What do Bloom and Sachs (2001) say about Malaria?
- Malaria alone reduces the annual growth rate of sub-Saharan African economies by 26% a year.
- Had Malaria been eradicated in 1950, income per capita would be double what it is presently.
Why do poorer economies have a lack of access to trade and outside influences?
- Lack of technological innovation.
- High transportation costs, distance to markets and poor infrastructure.
- Bad economic institutions because of power and colonial rule legacy.
What are the policy implications to the geography problem?
- Solutions need to integrate ecology and economics.
- Solutions need to target specific country conditions.
What are some of the criticisms of Sachs’s arguments?
- if geography is bad for growth its effect should surely have been constant over time? Societies in the tropics historically have not always been poor e.g. Egypt, Aztecs etc.
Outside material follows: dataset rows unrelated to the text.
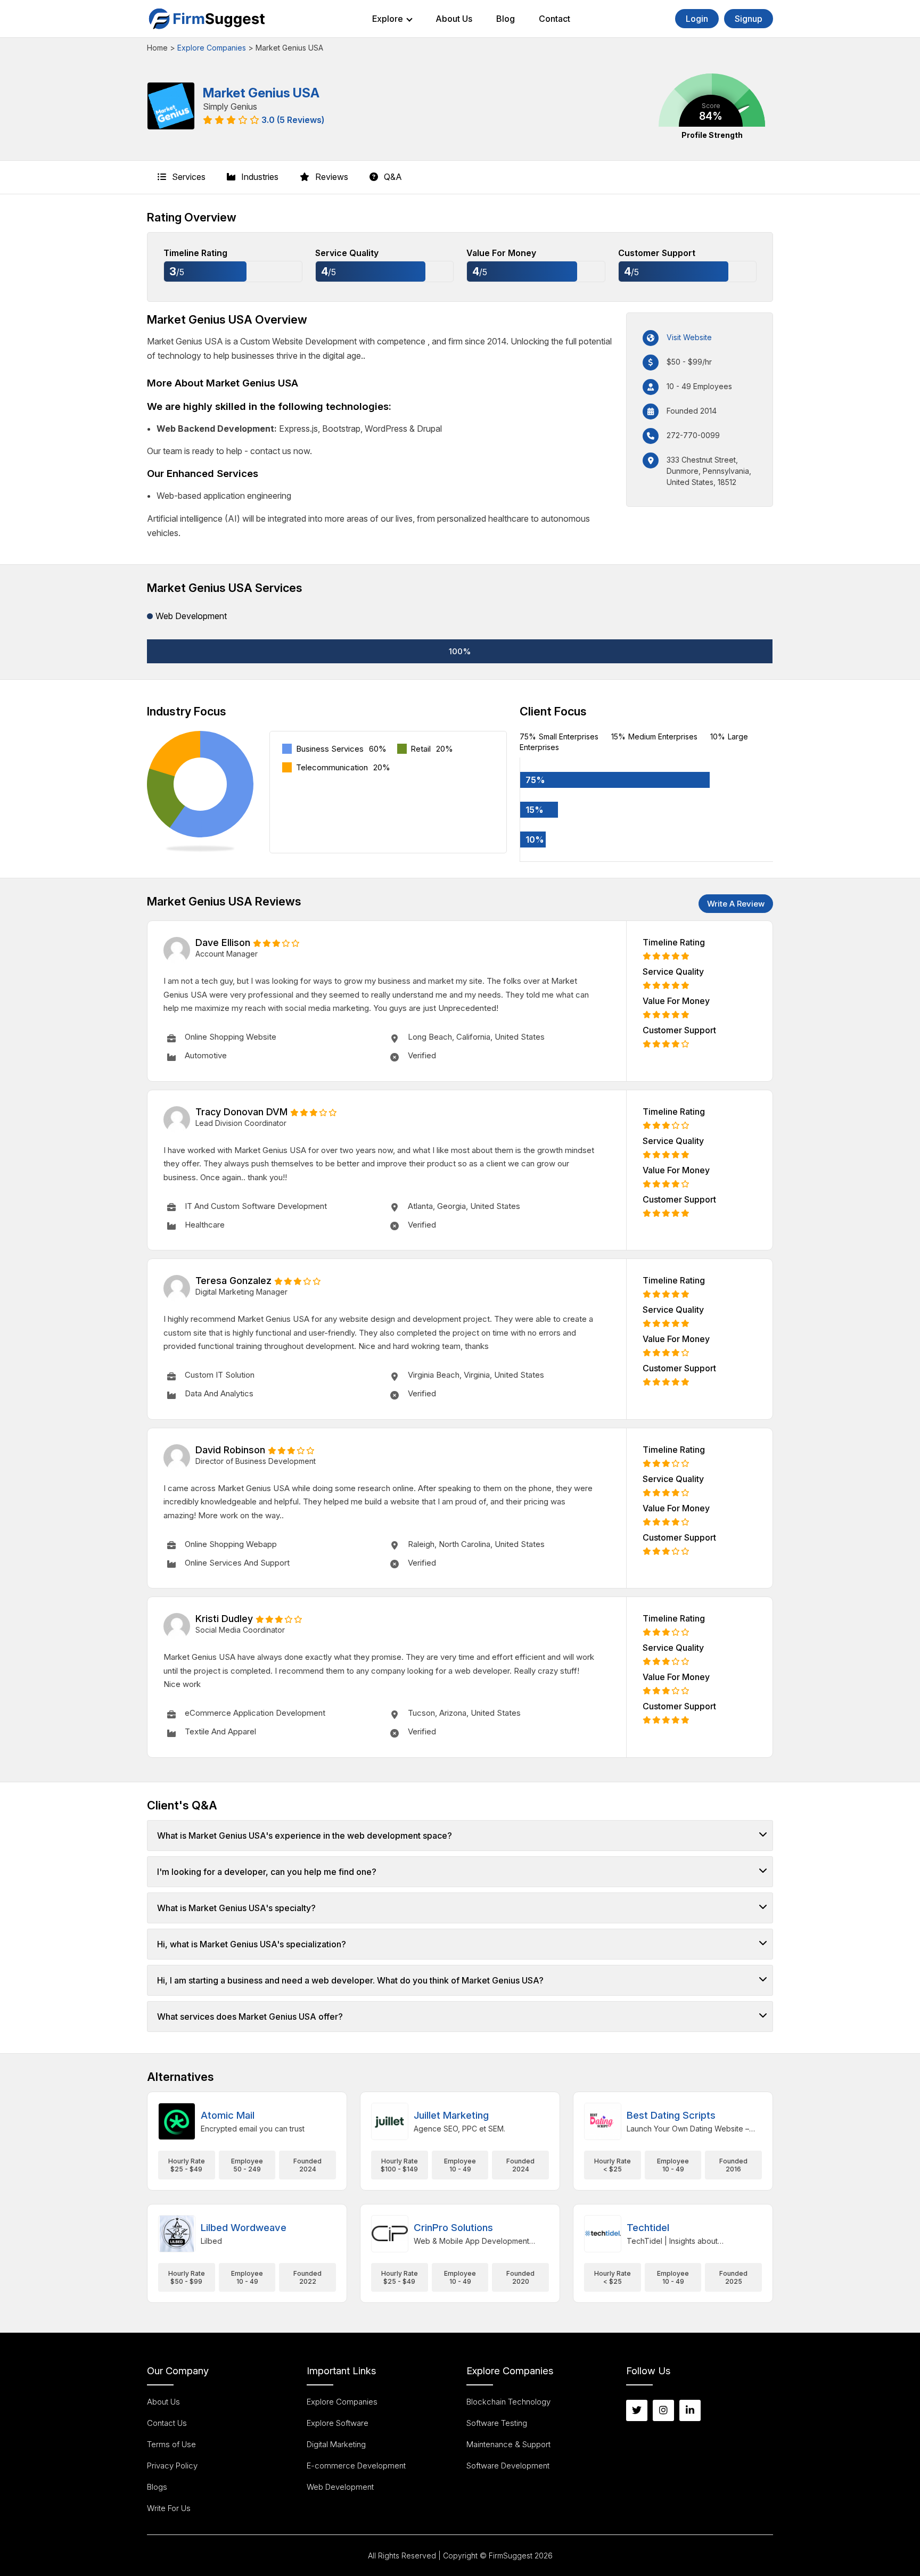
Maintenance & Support (508, 2444)
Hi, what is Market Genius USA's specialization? (251, 1944)
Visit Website (689, 337)
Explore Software (337, 2423)
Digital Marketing (336, 2444)
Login (697, 18)
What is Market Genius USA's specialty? (236, 1908)
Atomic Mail (227, 2115)
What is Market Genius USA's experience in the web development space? (304, 1835)
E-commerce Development (356, 2465)
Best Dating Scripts (671, 2115)
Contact (554, 18)
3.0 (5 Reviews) (292, 119)
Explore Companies (211, 47)
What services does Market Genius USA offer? (250, 2016)
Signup (748, 18)
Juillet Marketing (451, 2115)
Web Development (340, 2487)
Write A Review (736, 904)
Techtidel (648, 2227)
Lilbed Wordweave (243, 2227)
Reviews (330, 176)
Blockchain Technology (508, 2402)
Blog (505, 18)
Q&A (392, 176)
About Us (454, 18)
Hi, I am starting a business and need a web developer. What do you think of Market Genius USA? (350, 1980)
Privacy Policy (172, 2465)
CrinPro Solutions (453, 2227)
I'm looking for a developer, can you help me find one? (266, 1871)
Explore (387, 18)
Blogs (157, 2487)
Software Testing (496, 2423)
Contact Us (167, 2423)
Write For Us (169, 2508)
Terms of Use (171, 2444)
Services (188, 176)
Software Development (507, 2465)
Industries (258, 176)
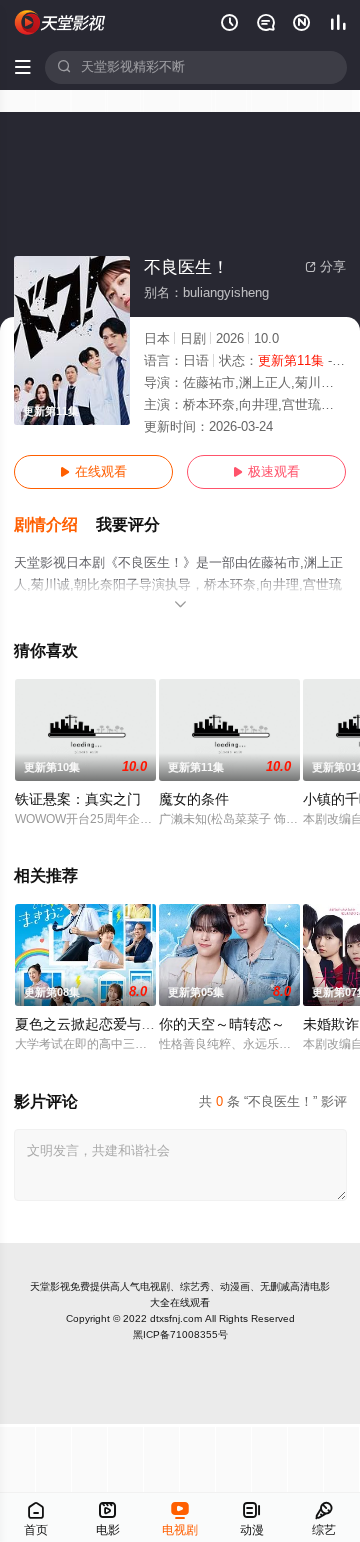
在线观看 (93, 472)
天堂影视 (50, 1286)
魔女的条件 (194, 799)
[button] (55, 525)
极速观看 (266, 472)
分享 (325, 267)
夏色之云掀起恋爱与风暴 (92, 1024)
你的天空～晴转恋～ (222, 1024)
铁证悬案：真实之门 (78, 799)
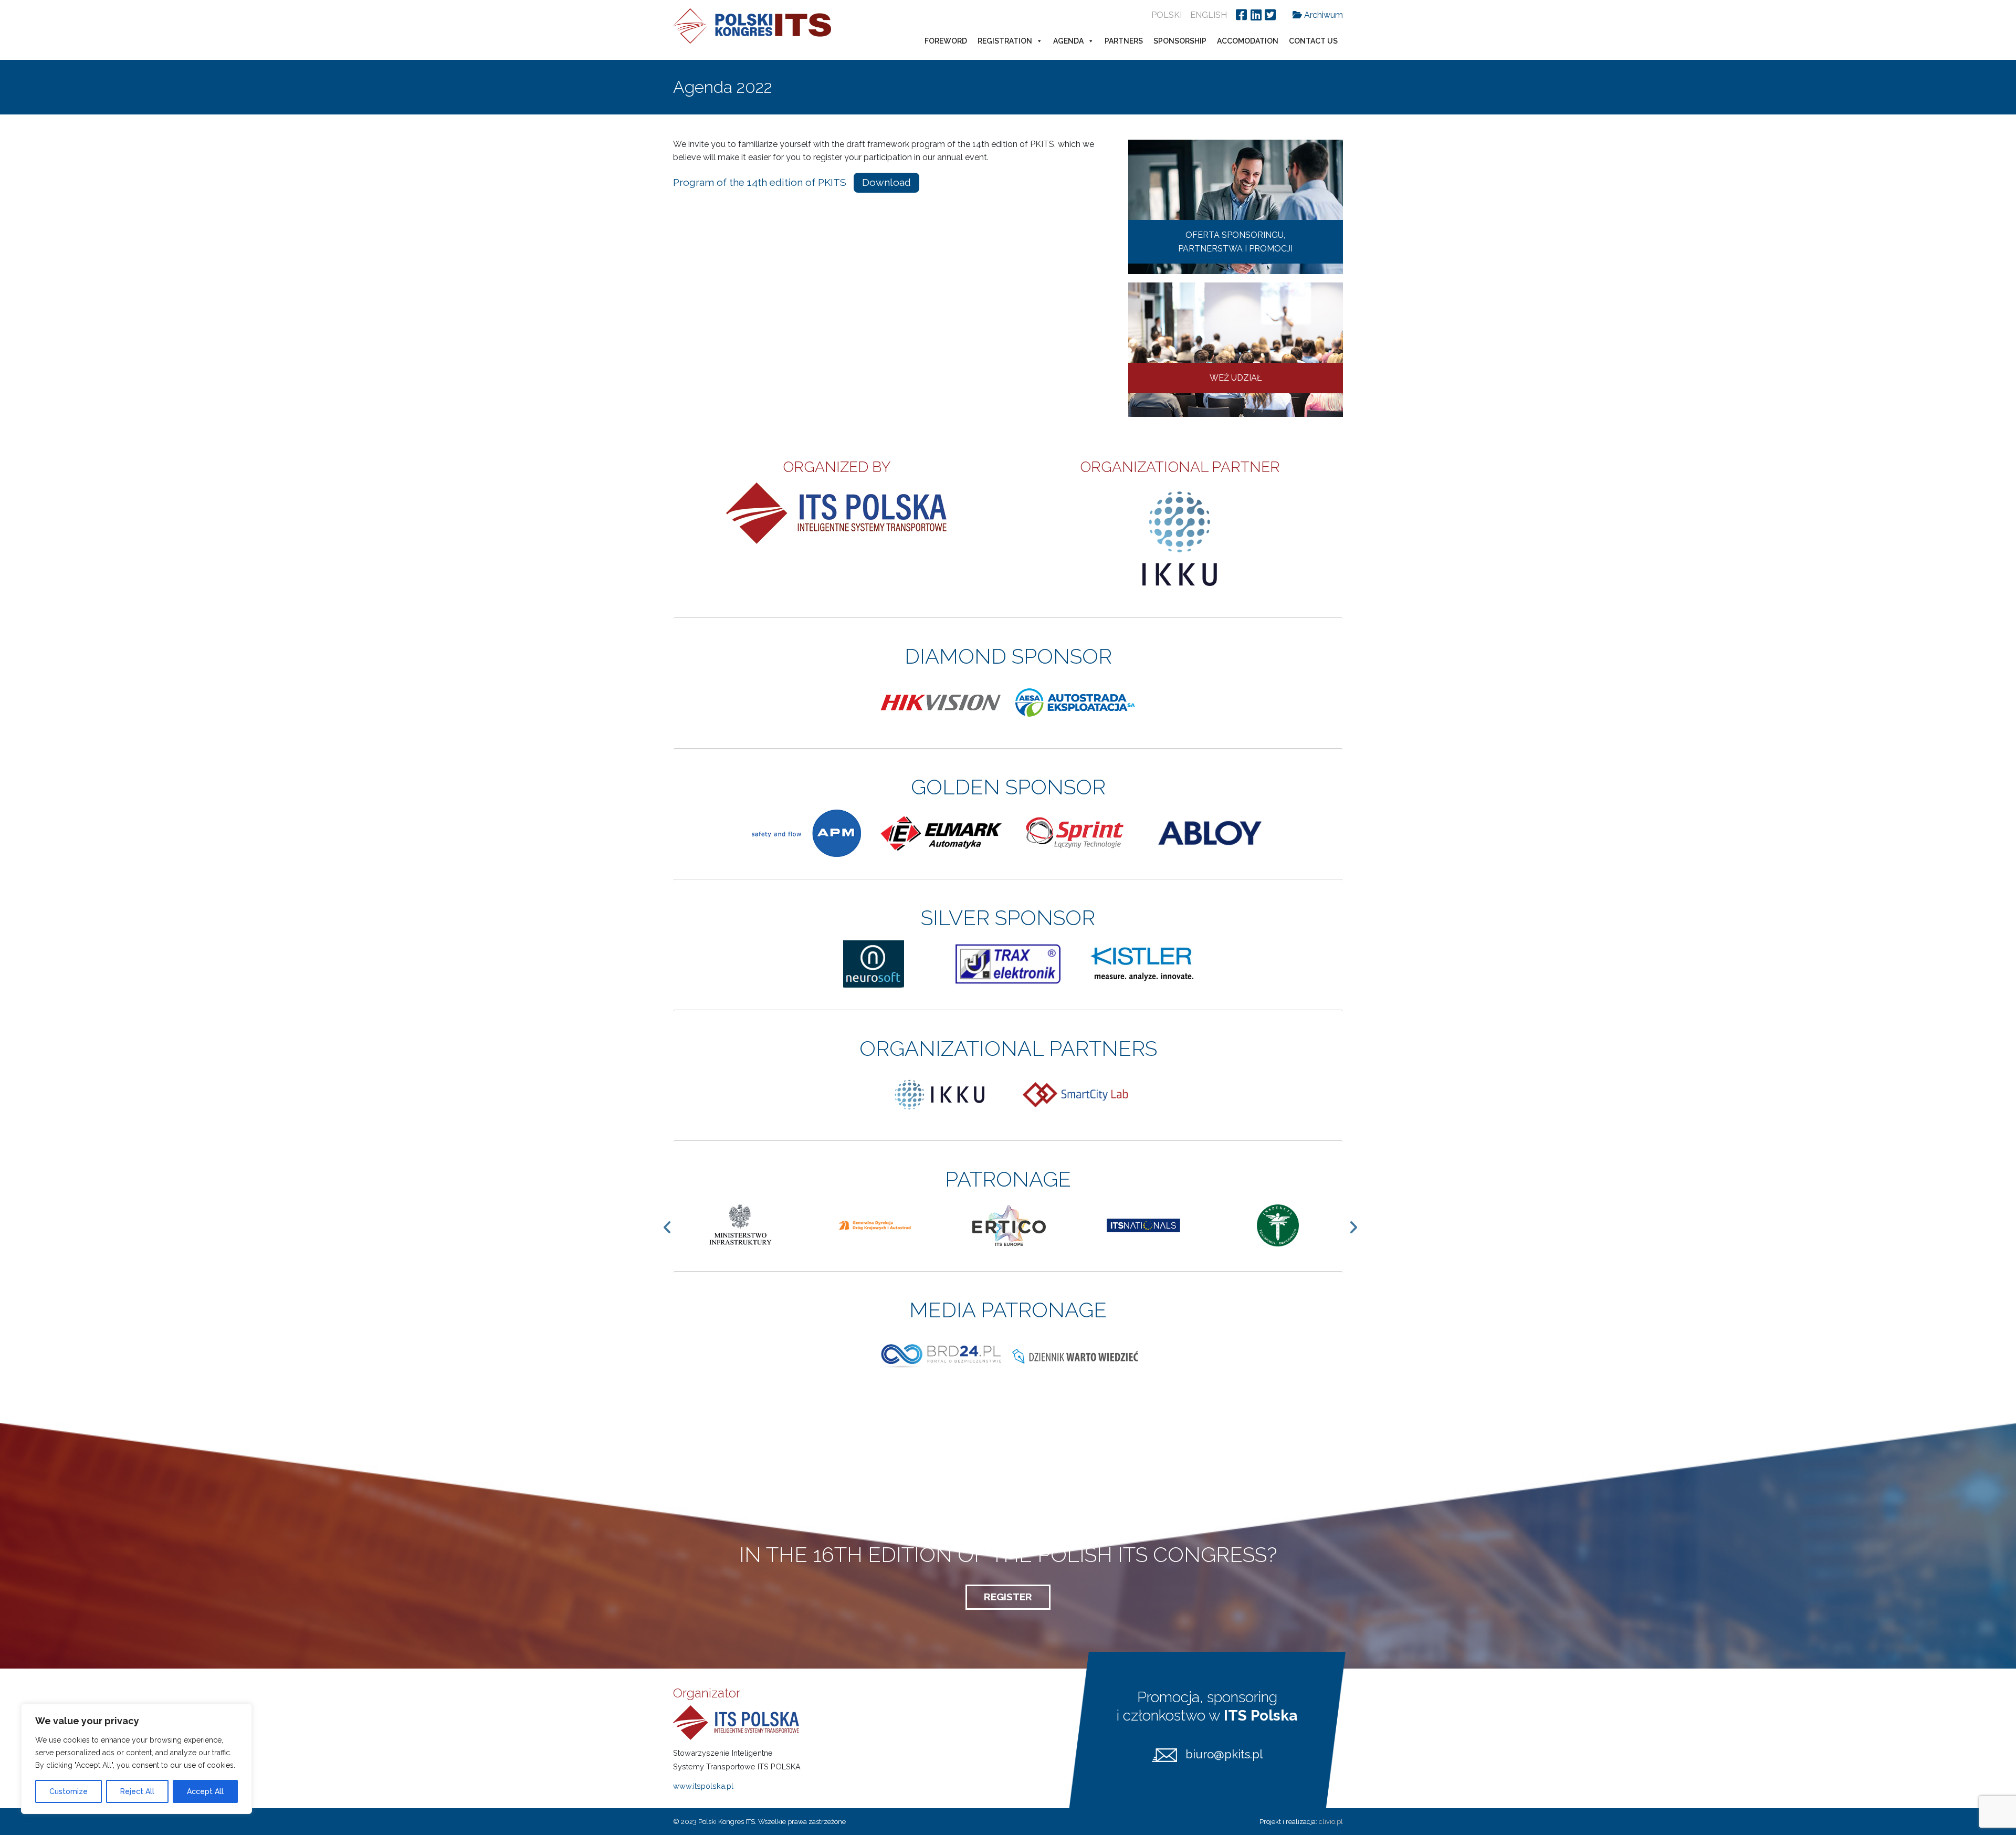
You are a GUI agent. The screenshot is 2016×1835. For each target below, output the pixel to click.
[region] (136, 1759)
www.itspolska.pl (703, 1785)
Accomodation (1247, 41)
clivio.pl (1331, 1822)
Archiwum (1322, 15)
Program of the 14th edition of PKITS (759, 182)
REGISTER (1008, 1596)
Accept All (205, 1791)
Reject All (137, 1791)
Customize (68, 1791)
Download (886, 182)
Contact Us (1313, 41)
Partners (1124, 41)
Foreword (946, 41)
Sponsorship (1179, 41)
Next (1358, 1226)
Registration (1005, 41)
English (1208, 15)
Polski (1166, 15)
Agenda (1068, 41)
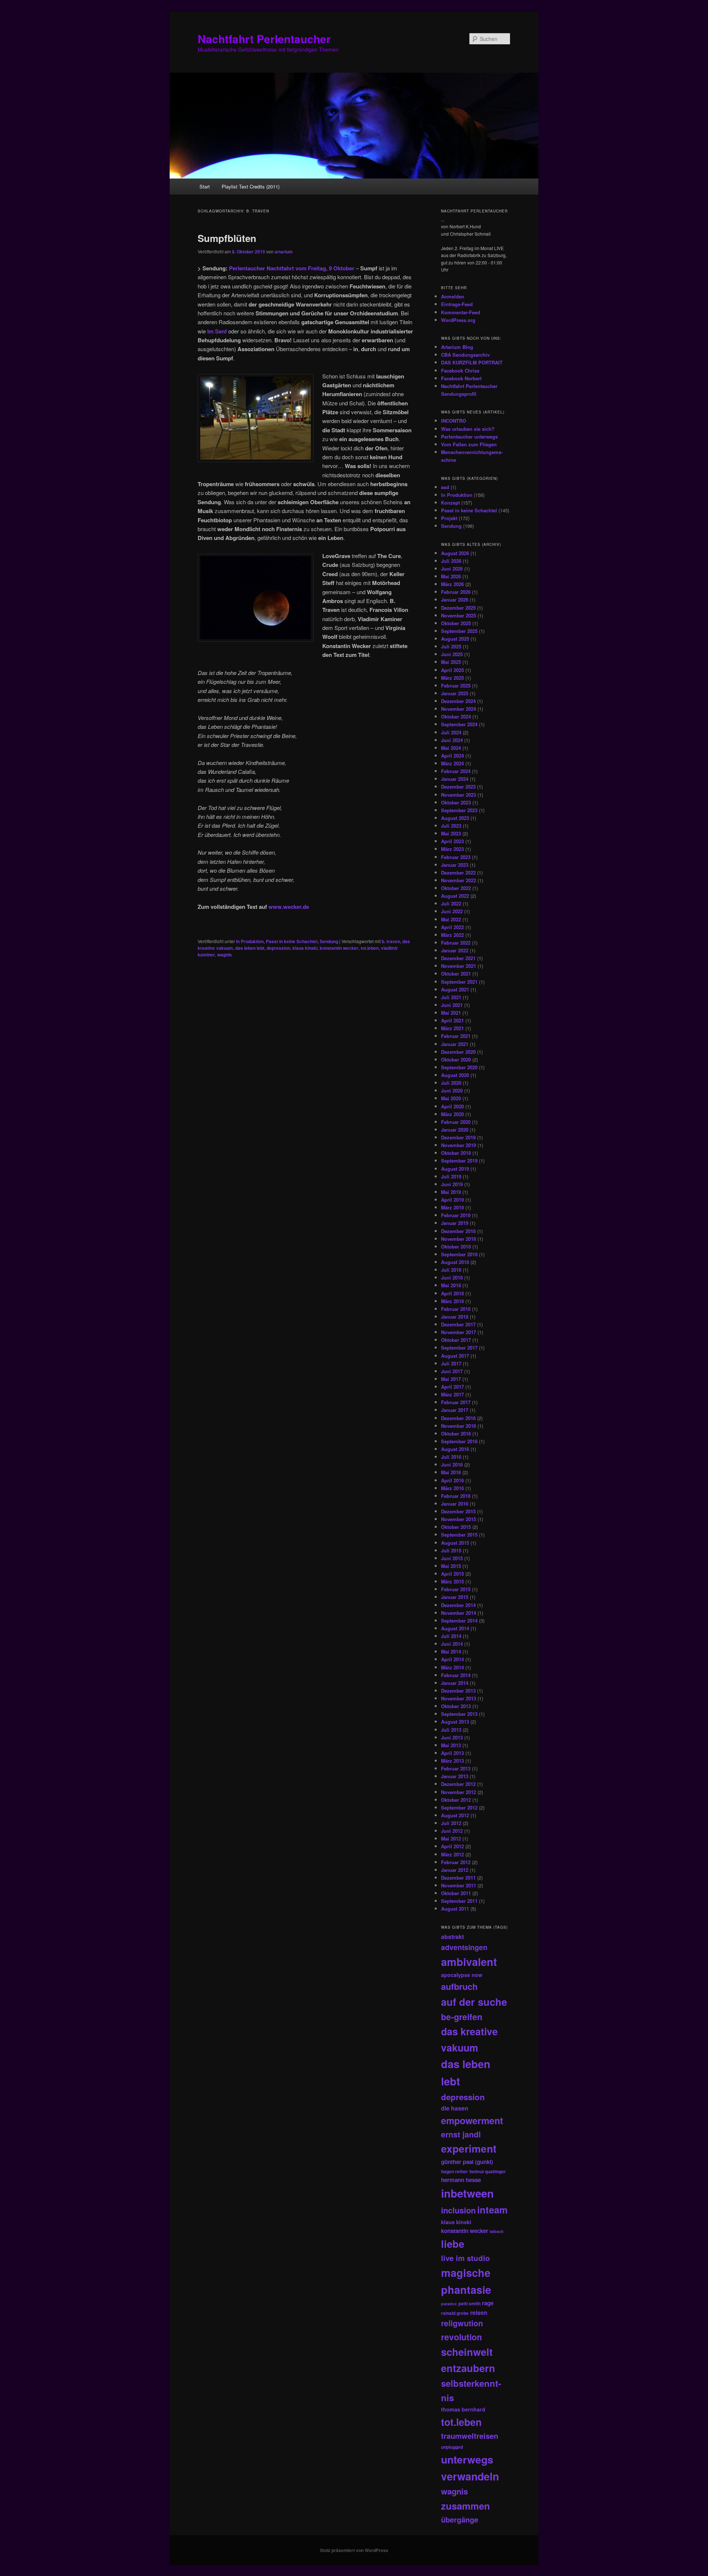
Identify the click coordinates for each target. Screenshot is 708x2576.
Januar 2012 (454, 1869)
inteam (492, 2209)
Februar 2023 (456, 857)
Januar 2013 (454, 1776)
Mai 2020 (451, 1098)
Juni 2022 (452, 911)
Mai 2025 (451, 661)
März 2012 (452, 1854)
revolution (461, 2337)
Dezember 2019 (458, 1137)
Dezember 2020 (458, 1051)
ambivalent (469, 1961)
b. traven (391, 941)
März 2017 (452, 1394)
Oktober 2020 (456, 1059)
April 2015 (452, 1573)
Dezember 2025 (458, 607)
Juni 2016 (452, 1464)
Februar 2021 (456, 1035)
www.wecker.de (288, 907)
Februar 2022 (456, 942)
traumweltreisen (469, 2435)
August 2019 (455, 1168)
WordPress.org (458, 319)
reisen (478, 2312)
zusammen (465, 2506)
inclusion (458, 2210)
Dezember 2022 (458, 872)
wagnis (224, 954)
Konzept (450, 502)
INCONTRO (453, 420)
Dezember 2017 (458, 1324)
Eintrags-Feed (457, 304)
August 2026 (455, 553)
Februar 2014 (456, 1675)
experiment (468, 2148)
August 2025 (455, 638)
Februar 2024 (456, 771)
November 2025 (458, 615)
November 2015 (458, 1519)
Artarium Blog (457, 346)
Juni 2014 (452, 1643)
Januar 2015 (454, 1596)
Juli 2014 (451, 1636)
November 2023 (458, 794)
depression (278, 948)
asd (445, 487)
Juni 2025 (452, 654)
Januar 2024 (454, 778)
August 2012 (455, 1815)
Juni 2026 (452, 568)
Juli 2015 (451, 1550)
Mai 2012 (451, 1838)
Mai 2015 (451, 1565)
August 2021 (455, 989)
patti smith (469, 2303)
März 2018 (452, 1301)
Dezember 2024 (458, 700)
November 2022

What is the reversal of fortune (Acemoglu 2002)
- Took place at the end of the 1700s.
- Caused by colonisation and by the different institutions established in the colonies depending on existing wealth and population:
- Relatively better institutions emerged in places that had favourable conditions and were sparsely settled - e.g. compare the United States vs. the Caribbean (slavery). -
- Geographical factors (natural resources, climate, distance from markets, etc.) were important in determining what types of institutions would be established.
What is the institutional hypothesis?
Acemoglu - some countries have better institutions that facilitate investment in physical capital, human capital and technology. Others do not.
How should institutions be defined?
- A set of humanly devised behavioural rules that govern and shape interactions of human beings, in part by helping them to form expectations of what others will do.
- Can be formal - Constitutions, laws, contracts etc.
- Can be informal - norms, customs, ideologies etc.